**Extract to read**
'''
Characters, sprites and colours

Screen characters and colours

The Pacman video system consists of a 1024 (#400) byte screen 8x8 character array at CPU location #4000, a 1024 (#400) byte colour array at location #4400 and 8 sprites.  Each of the sprites has 2 memory-mapped attribute bytes and 2 memory-mapped position bytes.  The attribute bytes are a 16-byte array at #4ff0 and the position bytes are at #5060.

The screen layout is unusual in that the top 2 rows and the bottom 2 rows have a different geometry to the central maze part of the screen.  There is a good explanation of the layout on Alessandro Scotti's page here.  Each byte in the character array represents a tile.   

There is a "flipscreen" register that inverts the whole display for two-player cocktail mode.  This register does not invert the orientation or position of the sprites though and these are changed by the code when play changes.
'''
**Data entries**
'''
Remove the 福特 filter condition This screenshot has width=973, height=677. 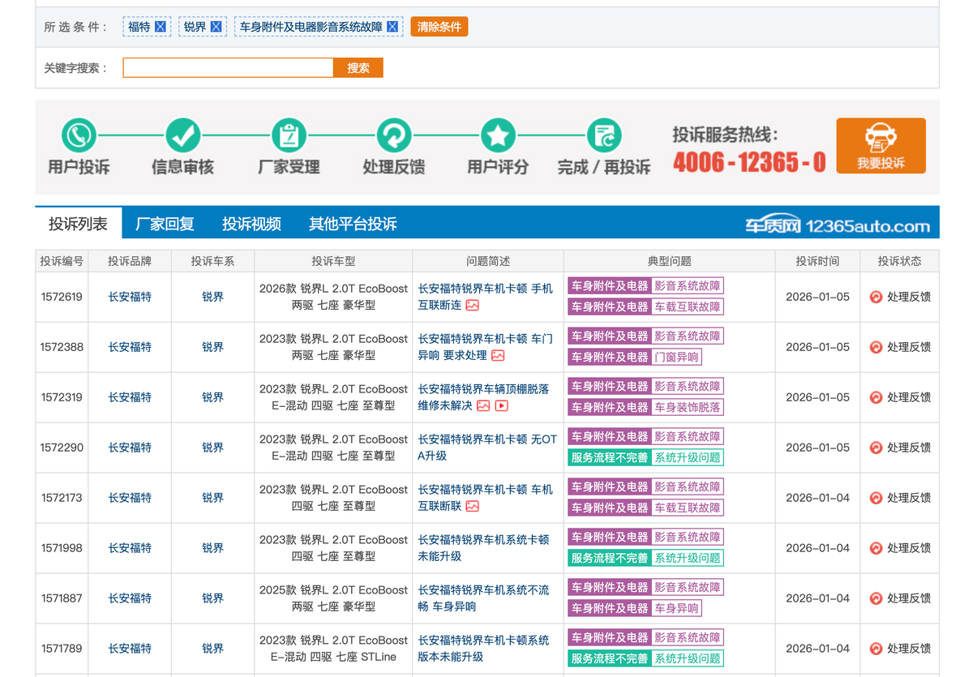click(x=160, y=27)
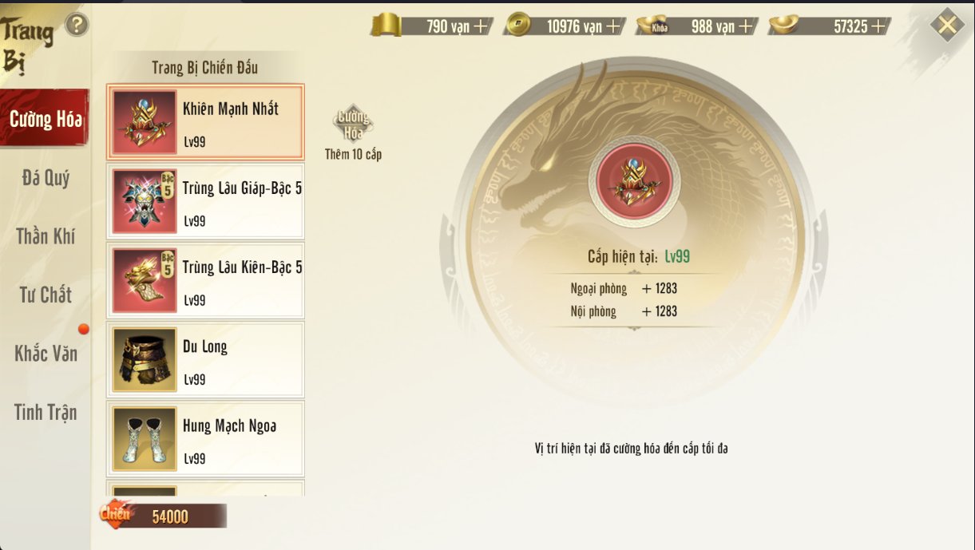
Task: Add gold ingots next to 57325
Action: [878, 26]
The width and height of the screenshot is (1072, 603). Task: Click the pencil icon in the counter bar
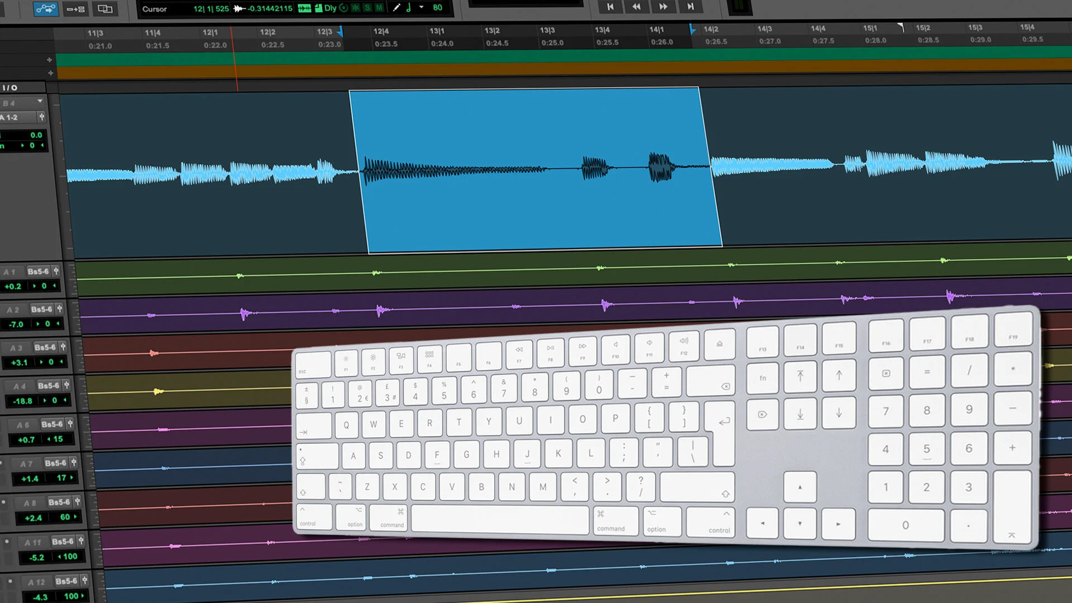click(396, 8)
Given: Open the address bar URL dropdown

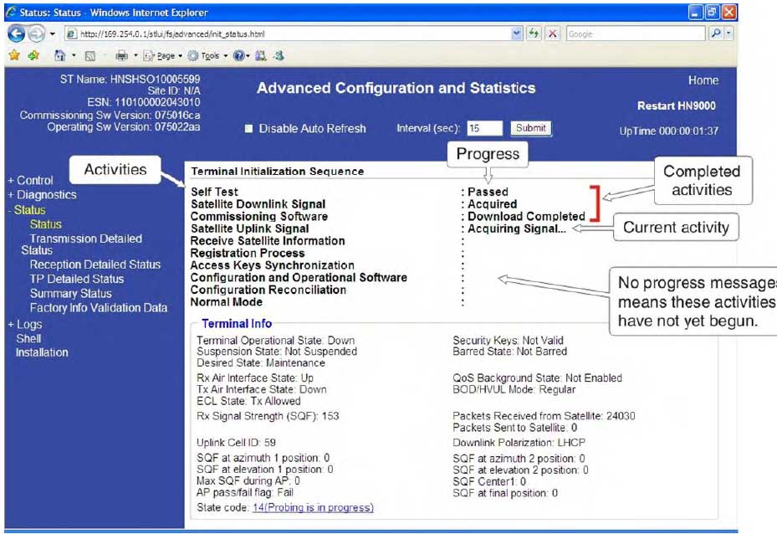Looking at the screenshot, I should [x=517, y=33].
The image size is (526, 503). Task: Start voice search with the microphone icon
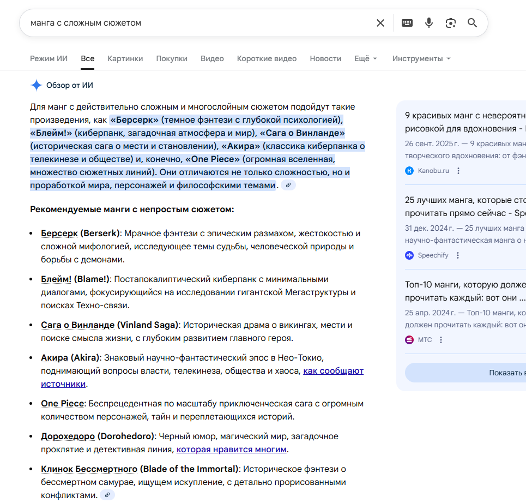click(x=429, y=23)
'''
'''
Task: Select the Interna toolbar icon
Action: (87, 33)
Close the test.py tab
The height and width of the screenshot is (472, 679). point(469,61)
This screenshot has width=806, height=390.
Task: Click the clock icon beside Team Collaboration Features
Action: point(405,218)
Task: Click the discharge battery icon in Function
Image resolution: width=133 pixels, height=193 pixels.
'''
**What to work on**
1. Reproduce the passage of the Pacman characters, sprites and colours text from "The screen layout" up to and including "represents a tile.", word for word.
2. In one to three sentences, explain why, according to the Pacman characters, sprites and colours text, the code has to change the sprites when play changes.

**The results**
1.
The screen layout is unusual in that the top 2 rows and the bottom 2 rows have a different geometry to the central maze part of the screen.  There is a good explanation of the layout on Alessandro Scotti's page here.  Each byte in the character array represents a tile.

2. The flipscreen register inverts the whole display for two-player cocktail mode, but it does not invert the orientation or position of the sprites. The code therefore has to change those itself when play changes.